"People are always shocked when they hear that we're deporting veterans from the United States and that people who grew up in the United States, whose family is in the United States and who served in the US military, often deployed to one or more wars, are being deported here to Mexico and some other countries," Gerry Condon, a Vietnam-era veteran and current national president of the Veterans for Peace group, told Sputnik Radio's Loud & Clear on Thursday.
"It's really an outrage."
Hector Lopez, director of the Unified US Deported Veterans, told host Brian Becker that he's been able to identify between 350 and 400 cases in which veterans have been deported from the US.

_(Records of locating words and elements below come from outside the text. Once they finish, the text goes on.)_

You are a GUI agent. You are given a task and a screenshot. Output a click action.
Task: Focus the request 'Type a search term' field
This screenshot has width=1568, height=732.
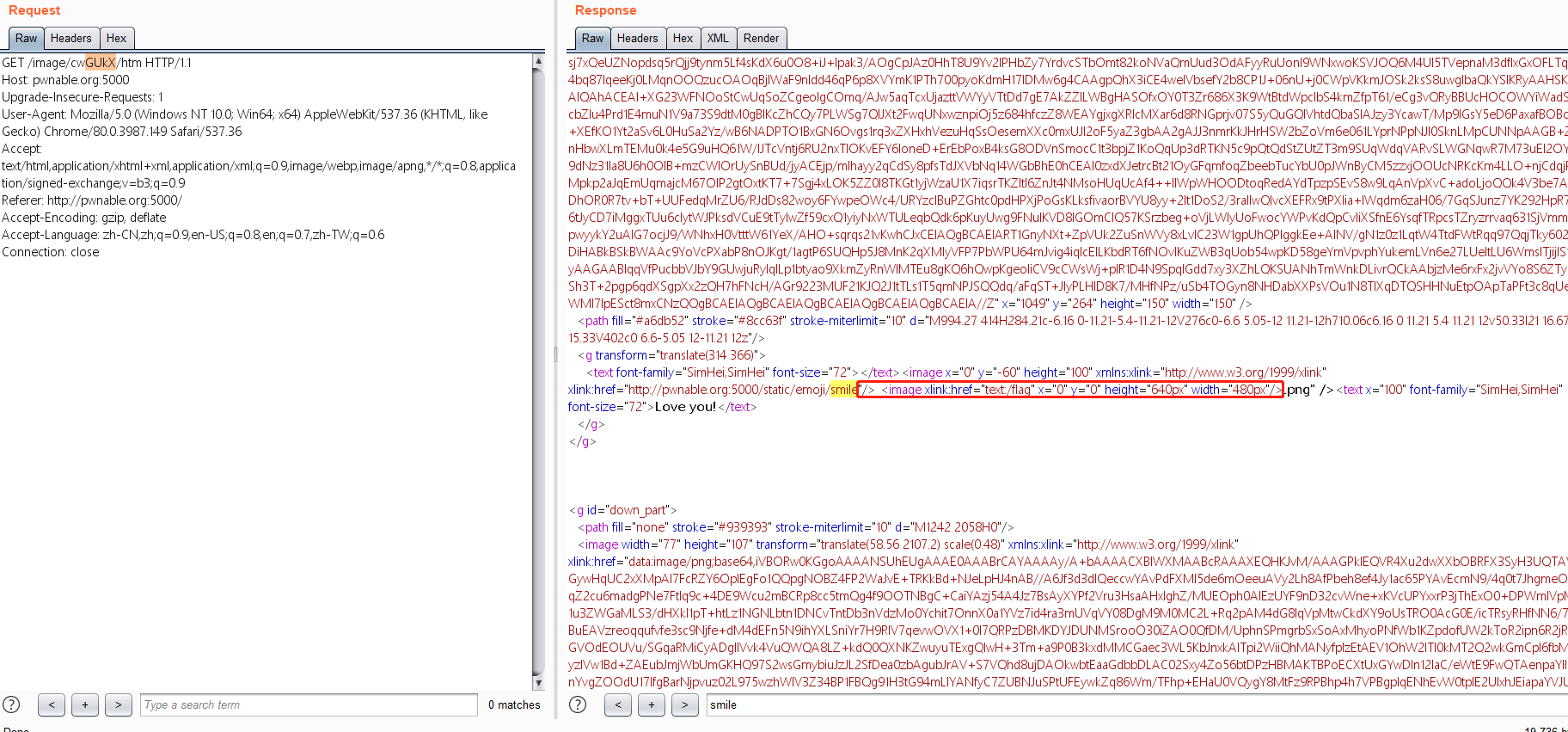(309, 704)
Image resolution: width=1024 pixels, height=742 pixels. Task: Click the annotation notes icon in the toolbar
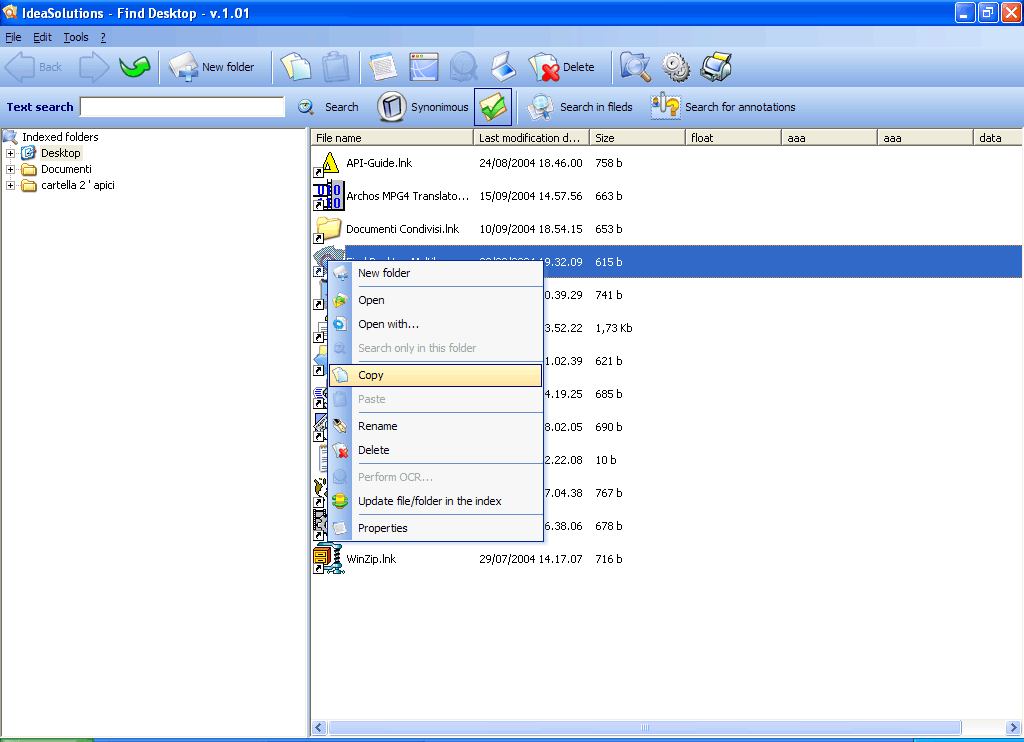pos(385,66)
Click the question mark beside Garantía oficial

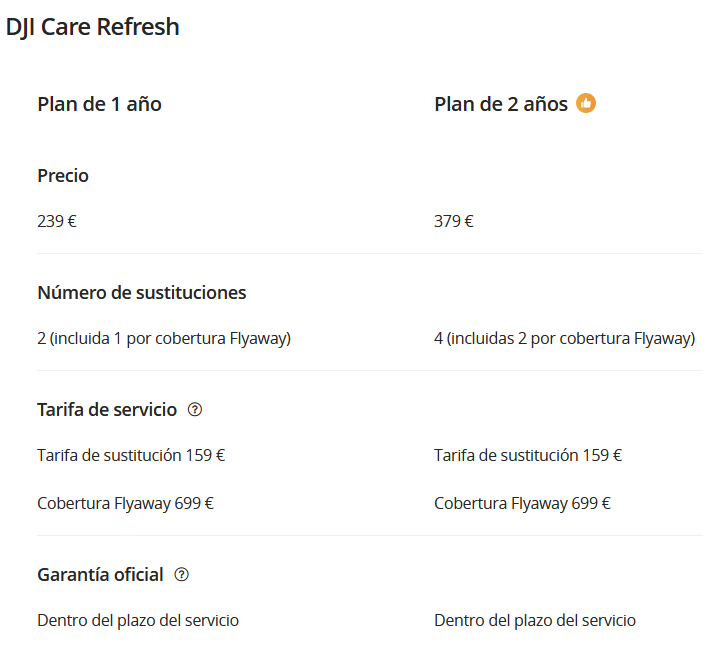click(181, 574)
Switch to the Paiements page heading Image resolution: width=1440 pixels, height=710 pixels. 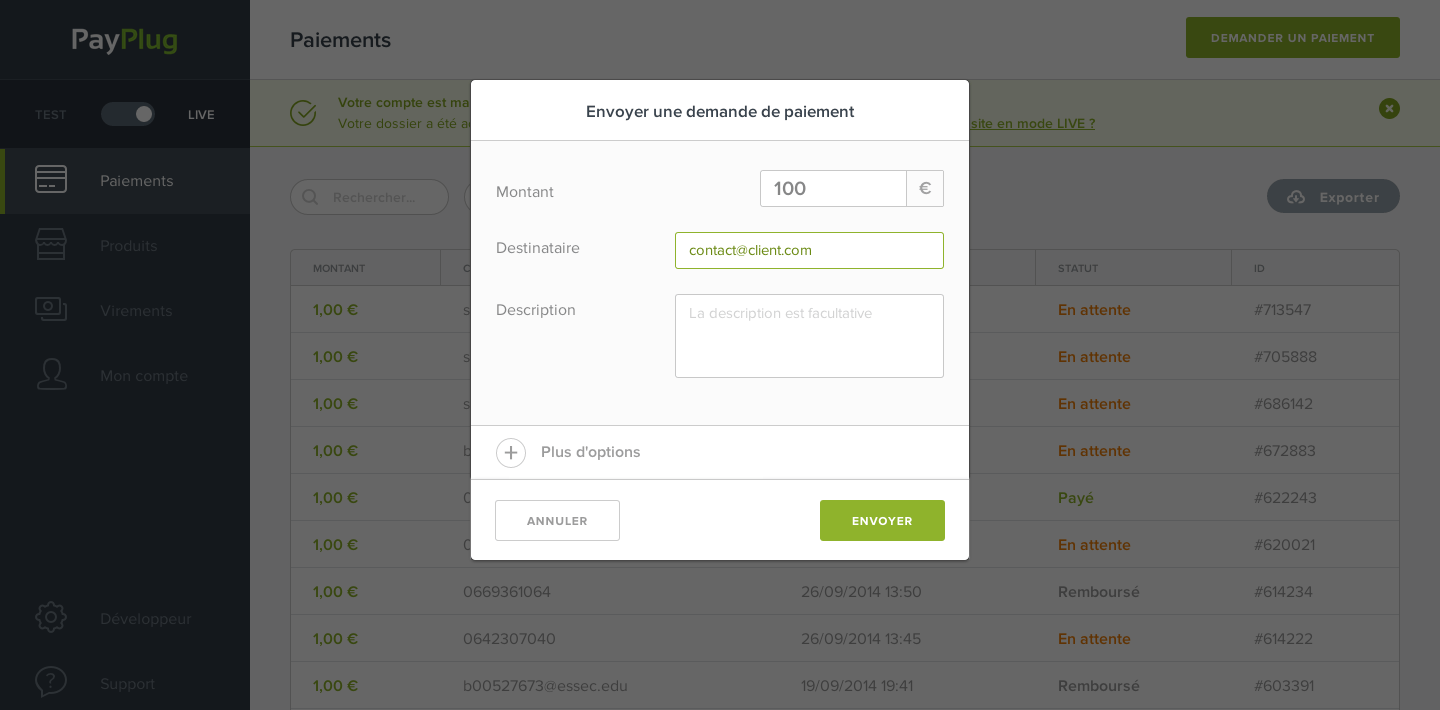tap(340, 40)
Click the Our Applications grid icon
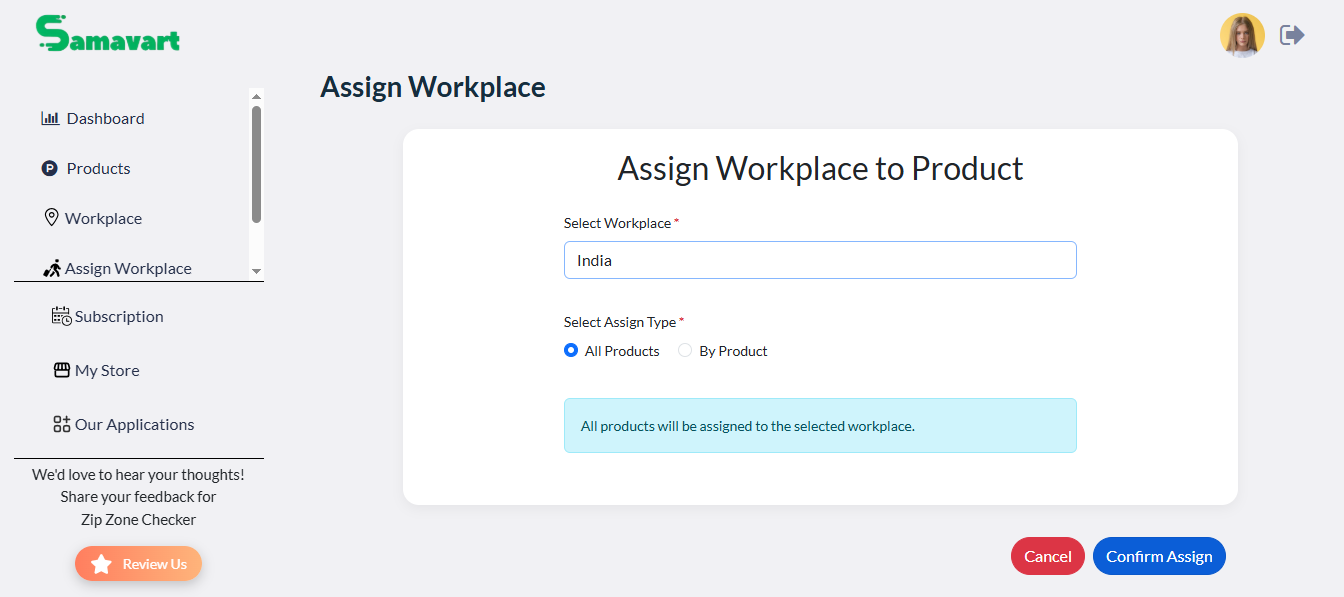The height and width of the screenshot is (597, 1344). pyautogui.click(x=62, y=424)
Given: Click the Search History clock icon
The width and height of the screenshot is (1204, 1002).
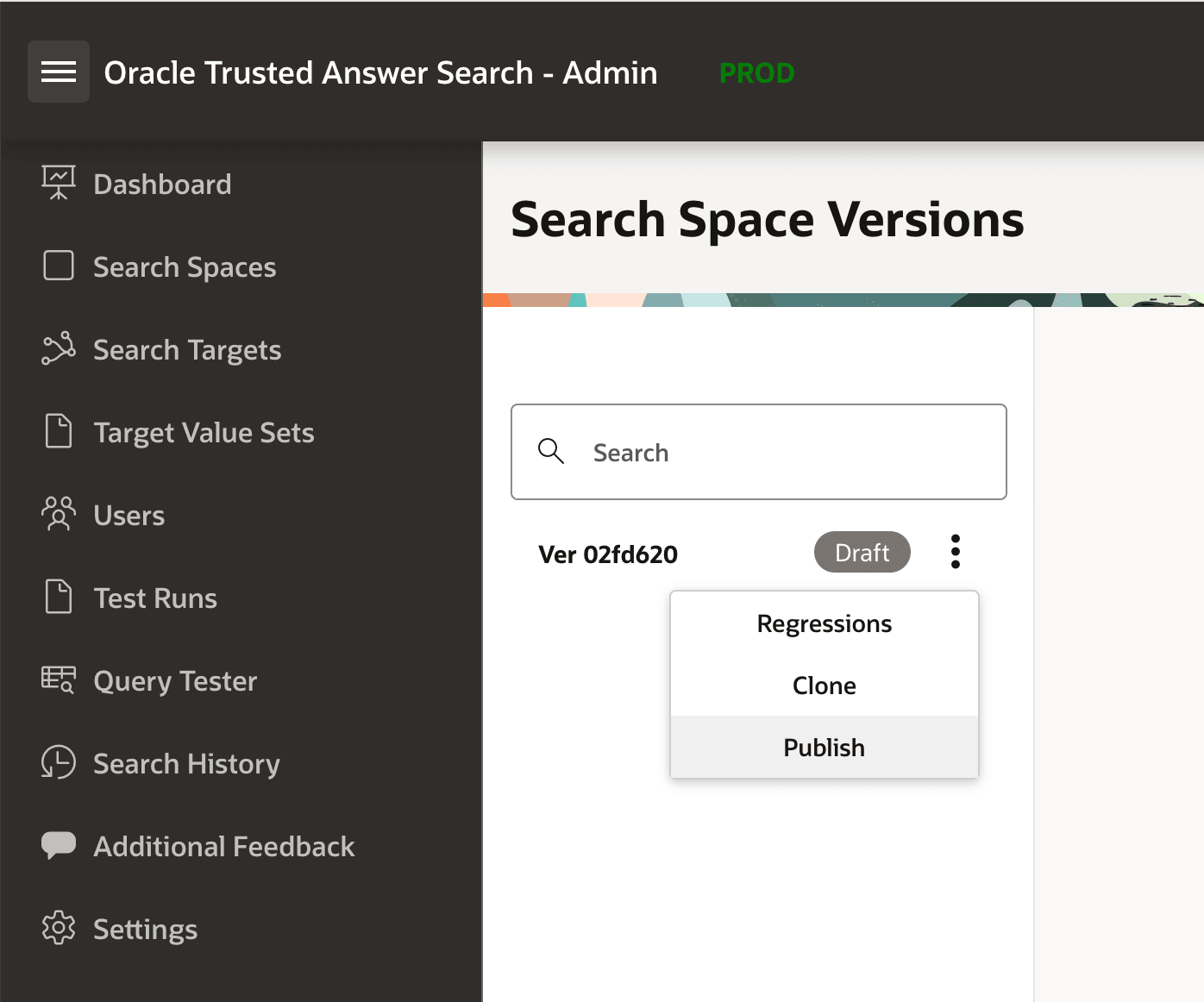Looking at the screenshot, I should (58, 762).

"Those are the only one we have been able to identify, but there's numbers going as high as 5,000 and there's numbers as even high as a 100,000," Lopez said, before noting that prior to deportation, veterans are asked by Homeland Security officials whether or not they've enlisted in the armed forces.
Lopez explained that there isn't an official number from the government "because if they count us then they would have to acknowledge the fact that they are deporting US military veterans."
Ann Wright, a retired US Army colonel and former US State Department official in Afghanistan who resigned in protest of the invasion of Iraq, added that veterans are getting the boot for minor offenses such as traffic violations, and that those small infractions completely erase the "years that these fine veterans have spent serving our country."
"It is part of a national dragnet to try to deport as many as persons as possible," she stressed, adding that the problem is exacerbated by the US military not pushing its servicemembers who are permanent residents to apply for their citizenship.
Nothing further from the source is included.